* DATA SHOWN
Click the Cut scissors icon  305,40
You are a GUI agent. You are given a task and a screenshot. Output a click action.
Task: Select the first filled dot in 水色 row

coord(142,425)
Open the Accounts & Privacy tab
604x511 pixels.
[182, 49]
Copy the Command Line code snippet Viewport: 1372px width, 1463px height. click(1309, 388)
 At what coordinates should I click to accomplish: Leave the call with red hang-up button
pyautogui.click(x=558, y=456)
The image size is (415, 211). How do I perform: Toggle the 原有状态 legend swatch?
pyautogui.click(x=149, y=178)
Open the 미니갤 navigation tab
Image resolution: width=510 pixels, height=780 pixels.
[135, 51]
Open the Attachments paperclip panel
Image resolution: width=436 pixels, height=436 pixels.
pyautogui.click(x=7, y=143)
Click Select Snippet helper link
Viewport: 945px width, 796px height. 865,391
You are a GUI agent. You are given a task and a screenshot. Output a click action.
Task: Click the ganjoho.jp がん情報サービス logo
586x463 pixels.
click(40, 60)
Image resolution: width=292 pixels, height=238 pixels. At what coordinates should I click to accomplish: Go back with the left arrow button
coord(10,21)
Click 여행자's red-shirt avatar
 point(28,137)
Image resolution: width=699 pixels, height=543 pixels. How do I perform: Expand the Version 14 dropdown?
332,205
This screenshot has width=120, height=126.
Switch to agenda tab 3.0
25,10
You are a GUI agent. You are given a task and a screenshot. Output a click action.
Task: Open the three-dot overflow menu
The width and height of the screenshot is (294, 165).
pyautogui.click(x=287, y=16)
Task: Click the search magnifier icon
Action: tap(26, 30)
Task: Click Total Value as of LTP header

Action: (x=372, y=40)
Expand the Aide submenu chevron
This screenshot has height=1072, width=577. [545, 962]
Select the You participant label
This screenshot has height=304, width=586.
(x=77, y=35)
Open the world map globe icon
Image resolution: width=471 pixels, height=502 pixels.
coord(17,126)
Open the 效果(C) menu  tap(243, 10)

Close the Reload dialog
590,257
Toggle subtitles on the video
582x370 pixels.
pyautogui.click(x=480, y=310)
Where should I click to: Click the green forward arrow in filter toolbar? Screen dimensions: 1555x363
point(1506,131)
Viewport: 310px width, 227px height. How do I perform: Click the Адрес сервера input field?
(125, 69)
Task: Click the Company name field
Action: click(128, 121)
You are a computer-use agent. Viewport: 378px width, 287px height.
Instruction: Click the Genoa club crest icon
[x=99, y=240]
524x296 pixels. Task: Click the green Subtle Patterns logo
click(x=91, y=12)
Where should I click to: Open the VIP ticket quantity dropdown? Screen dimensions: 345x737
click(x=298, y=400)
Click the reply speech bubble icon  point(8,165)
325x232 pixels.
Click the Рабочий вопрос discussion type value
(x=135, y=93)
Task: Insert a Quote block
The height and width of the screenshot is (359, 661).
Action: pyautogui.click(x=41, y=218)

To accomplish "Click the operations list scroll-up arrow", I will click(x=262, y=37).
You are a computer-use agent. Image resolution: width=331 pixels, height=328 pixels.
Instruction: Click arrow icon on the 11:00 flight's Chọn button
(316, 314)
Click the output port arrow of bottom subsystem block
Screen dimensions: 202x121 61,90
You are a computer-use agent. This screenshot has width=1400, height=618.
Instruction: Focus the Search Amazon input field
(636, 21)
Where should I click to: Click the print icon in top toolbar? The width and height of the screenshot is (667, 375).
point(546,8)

* PROMPT
Please restate the records word for word. Go from the first line to the line with "Open the Attachments paperclip panel" and include both.

* FINISHED EXERCISE
Click the Cut scissors icon  305,40
You are a GUI agent. You are given a task and a screenshot. Output a click action.
Task: Select the first filled dot in 水色 row

coord(142,425)
Open the Accounts & Privacy tab
604x511 pixels.
[182, 49]
Copy the Command Line code snippet Viewport: 1372px width, 1463px height. click(1309, 388)
 At what coordinates should I click to accomplish: Leave the call with red hang-up button
pyautogui.click(x=558, y=456)
The image size is (415, 211). How do I perform: Toggle the 原有状态 legend swatch?
pyautogui.click(x=149, y=178)
Open the 미니갤 navigation tab
Image resolution: width=510 pixels, height=780 pixels.
[135, 51]
Open the Attachments paperclip panel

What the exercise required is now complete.